The issue of citizen journalist protections was already actively promoted at UNESCO before our involvement started in 2012. However the biggest problem was getting accurate data about on-line (citizen) journalism as a foundation to back up the problem of protections for these citizen journalists. And so began a six month report and survey by IAIJ that was submitted to UNESCO in December of 2012 and culminated in an invitation to review the report at one of their sessions at the first WSIS+10 Review Meeting held in Paris (France) at UNESCO Headquarters on February 25-27, 2013. As a speaker and panelist at the Citizen Journalism session, IAIJ reviewed the results which were then used to make several recommendations, one of which became part of a statement which was part of the final statement of that review meeting:

"Promote and ensure the safety of online journalists, bloggers and human rights activists."

From what I was told there was a vote as to whether to keep or discard this statement but in the end it stayed and would stay in the outcome statements to the very end.

There have been some changes to that statement over the course of succeeding reviews. So to recap the history of those changes:


Original final statement from the first review meeting on February 2013:
"Promote and ensure the safety of online journalists, bloggers and human rights activists."

Outcome document from November 4 2015:
"38. We note however, that there are concerns about freedom of expression and plurality of information in many parts of the world, and we call for the protection of journalists, bloggers, and civil society space."


Outcome Document of the High Level Meeting of the General Assembly on the Overall Review of the Implementation of WSIS Outcomes {Suggested for Closure}– 7 December 2015
"46. We note however, that there are concerns about freedom of expression and plurality of information in many parts of the world, and we call for the protection of journalists, media workers, and civil society space."
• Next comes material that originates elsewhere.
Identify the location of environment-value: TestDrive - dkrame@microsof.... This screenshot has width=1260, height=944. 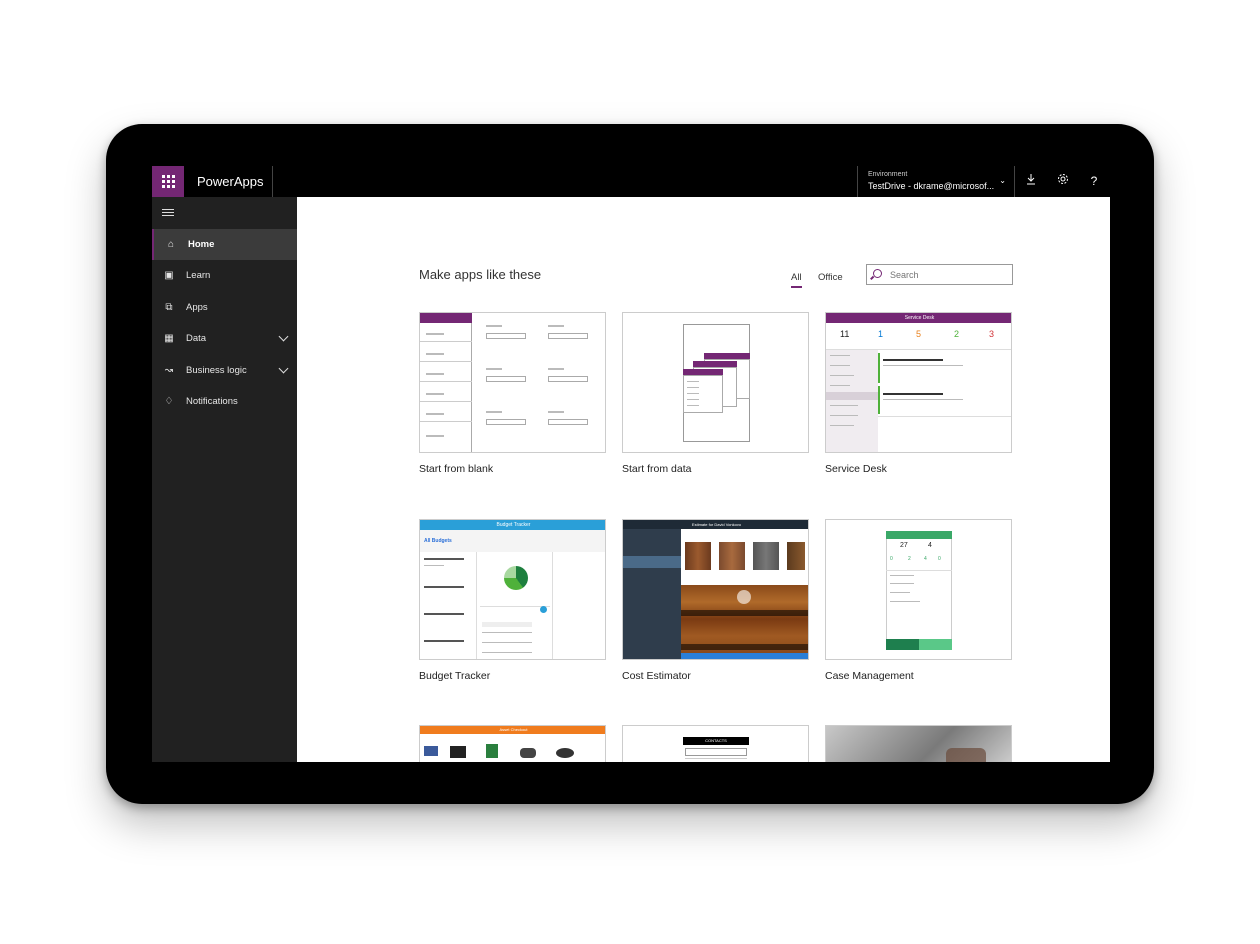
(932, 186).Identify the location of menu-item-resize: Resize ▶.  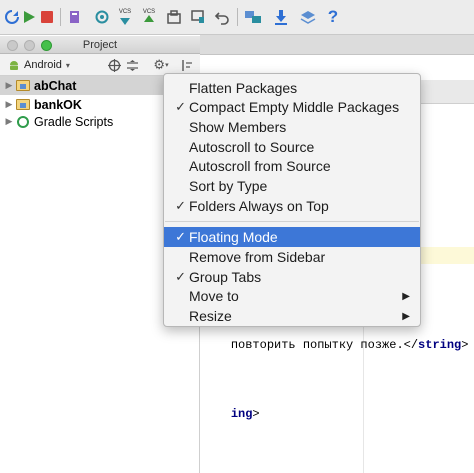
(292, 316).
Final agreed statement (December 13, 2015 and adopted on December 16, 2015):
”49 .We note however, with concern, that there are serious threats to freedom of expression and plurality of information, and we call for the protection of journalists, media workers, and civil society space. We call on States to take all appropriate measures necessary to ensure the right to freedom of opinion and expression, the right to peaceful assembly and association, and the right not to be subjected to arbitrary or unlawful interference with privacy, in accordance with their human rights obligations.”
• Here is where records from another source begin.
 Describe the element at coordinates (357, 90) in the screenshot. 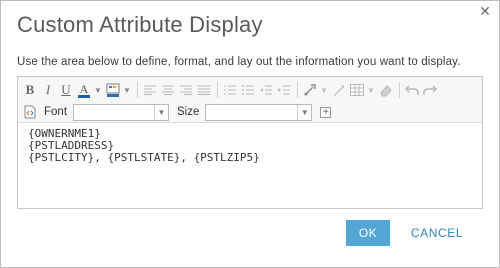

I see `table-icon` at that location.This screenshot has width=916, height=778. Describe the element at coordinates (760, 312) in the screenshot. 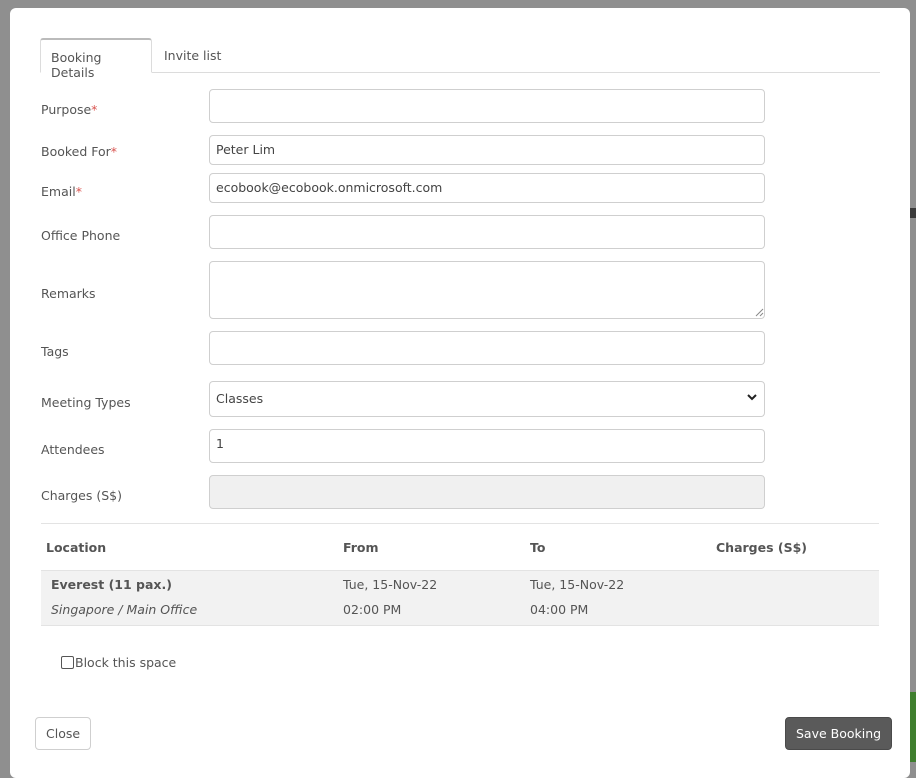

I see `resize-handle-icon` at that location.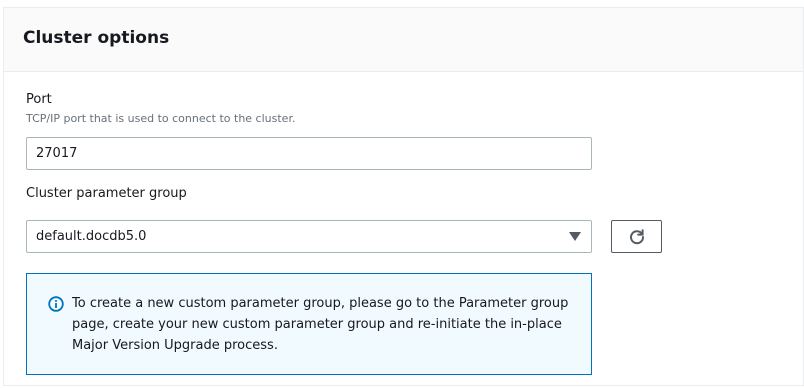  What do you see at coordinates (309, 154) in the screenshot?
I see `port-input: 27017` at bounding box center [309, 154].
I hope you see the development and transformation of the first statement to the last. It is a rush to see something you had a hand in starting evolve into a pretty encompassing statement on human rights. My congratulations to all involved to get it to this final state. It makes all that work on our end including the six months on the report alone worth it in so many ways to the association and to me personally. Our contribution was that we were an actually citizen journalist association that went to the WSIS+10 review process demanding rights and freedoms for this new form of journalism; along with empirical evidence and first hand examples of rights violations among the respondents in our report. There is no more powerful an act of influence than for an affected group to actually go first-hand to those venues that help make international policy and ask for change. If anyone in this process tests the veracity of that statement it can be pointed to an actual NGO as defined by the United Nations and the recommendations supported by actual data and first hand reports contained therein. I trust that our contribution in this process helped keep that statement viable throughout the process till the final agreed outcome statement. Of course we were not the only ones involved with this part of the outcome statement so our thanks and congratulations to all the other organizations that were involved, and most importantly to all those fellow journalists that contributed to our report and to our membership and Board of Directors who all worked tirelessly to further the cause of rights and protections and freedoms to journalists of all kinds.


Once again, many thanks to all involved!